07 April 2021, 7am
Wed 15 September 2021
Markus Ryffel won silver in the 5000m at the 1984 Olympic Games in Los Angeles, but even before that he and his brother Urs had wanted to organise a fun run around Greifensee. They had been inspired by the New York City Marathon, the eighth edition of which Markus had run in 1977 at the age of 22. The idea became a reality in 1980 when the first event was held with 1400 runners.
Greifensee lies only 15 minutes outside the city. The scenery is breath-taking: both the half-marathon and the 10km course run alongside the lake where dense reed beds provide a habitat for many bird species. The view to the south reveals the nearby Alps, often already snow-capped in September when the run takes place.
The race has attracted prominent winners as well as some 250,000 runners in the various categories. In the 1980s and 1990s standout athletes Grete Waitz (NOR, 9-times winner of the New York Marathon), Rosa Mota (POR), Tegla Loroupe and Lorna Kiplagat (both KEN) competed and won.
In 1998 the Ryffel brothers organised the 7th IAAF World Half Marathon Championships in Uster and another dream came true. The Greifensee Run became famous beyond Europe, with Tegla Loroupe winning gold in the women’s race, and her fellow Kenyan Paul Koech winning the men’s.
In 2003, after the introduction of a 5km race as well as parents/kids’ categories, a record 10,000-plus runners registered. But it’s as much about the socialising as the race: just beyond the finish area people meet in Uster’s municipal park to celebrate and quench their thirst.
In recent years every finisher has received the organisation’s “MyRun” magazine with themselves as the front-page hero. At a mass sporting event amateur runners are the main protagonists and, in this case, the “cover models”. So every year 10,000 individual magazines are printed.
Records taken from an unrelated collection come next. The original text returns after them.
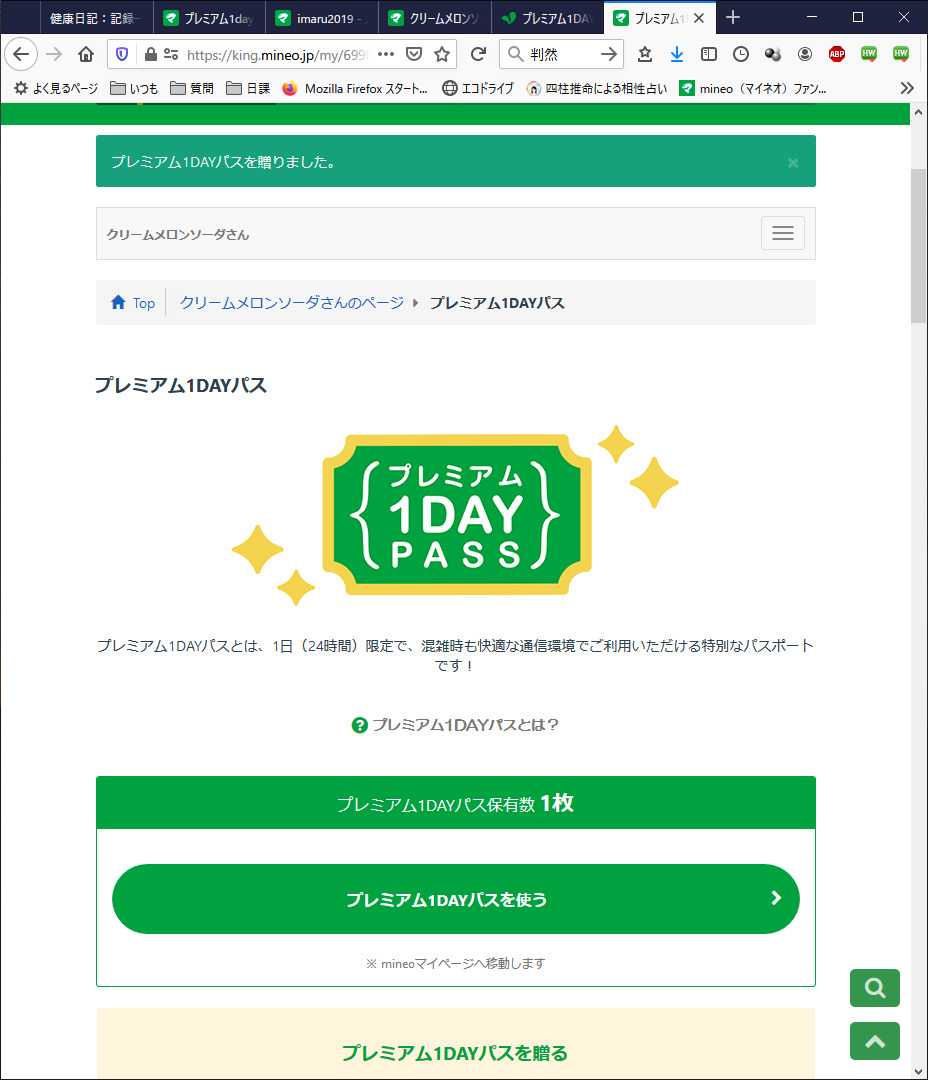Expand the bookmarks toolbar overflow chevron
Viewport: 928px width, 1080px height.
coord(906,88)
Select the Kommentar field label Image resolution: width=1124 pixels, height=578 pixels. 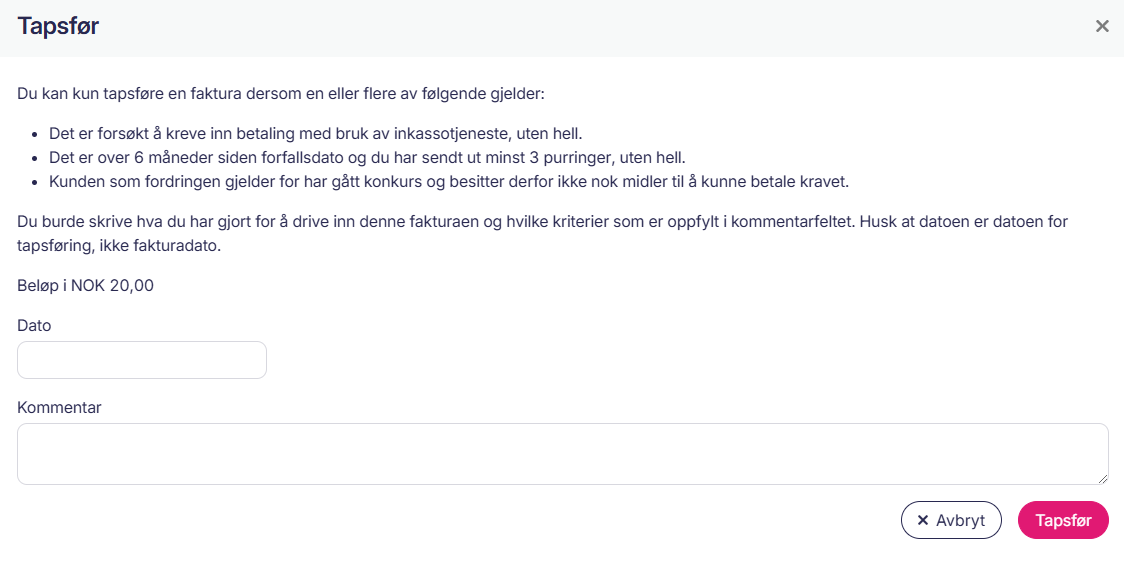(59, 407)
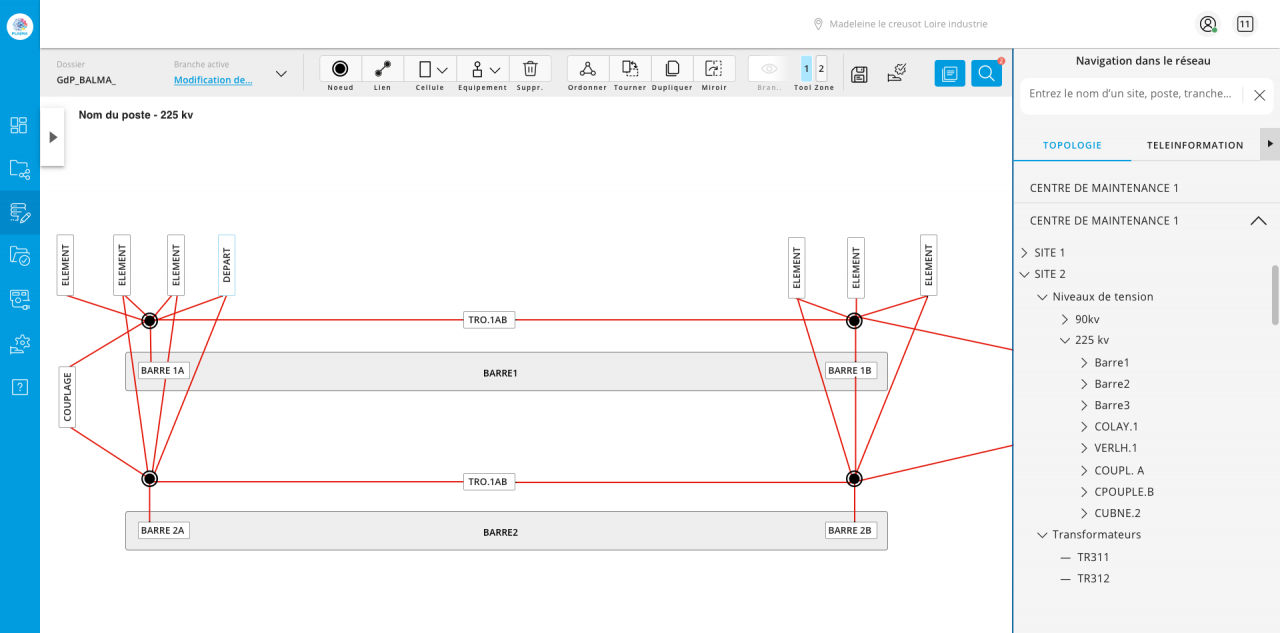Image resolution: width=1280 pixels, height=633 pixels.
Task: Click the Dupliquer icon
Action: pyautogui.click(x=672, y=69)
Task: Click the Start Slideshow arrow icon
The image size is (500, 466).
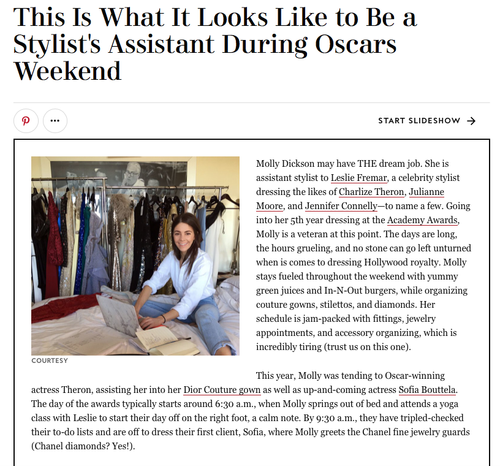Action: [x=471, y=121]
The most recent two runs were among the most special. In 2019 the Greifensee Run celebrated its 40th anniversary – with the same founding organisers. The event has long been an integral part of the Swiss running calendar, and a traditional date for top local runners such as the European half-marathon champion Tadesse Abraham. Many amateur athletes also use it as a test for an autumn marathon abroad.
Then came the biggest challenge of all: facing the 2020 pandemic. The team created “The Special One”: an event lasting not one day but six. Runners could pick their own slot, between Monday and Saturday, from 06.00–18.00, to run alone or in pairs over distances of 7 or 18 km. 4500 enthusiasts took advantage of this offer to experience an unforgettable summer day and a slice of normality in a fantastic environment.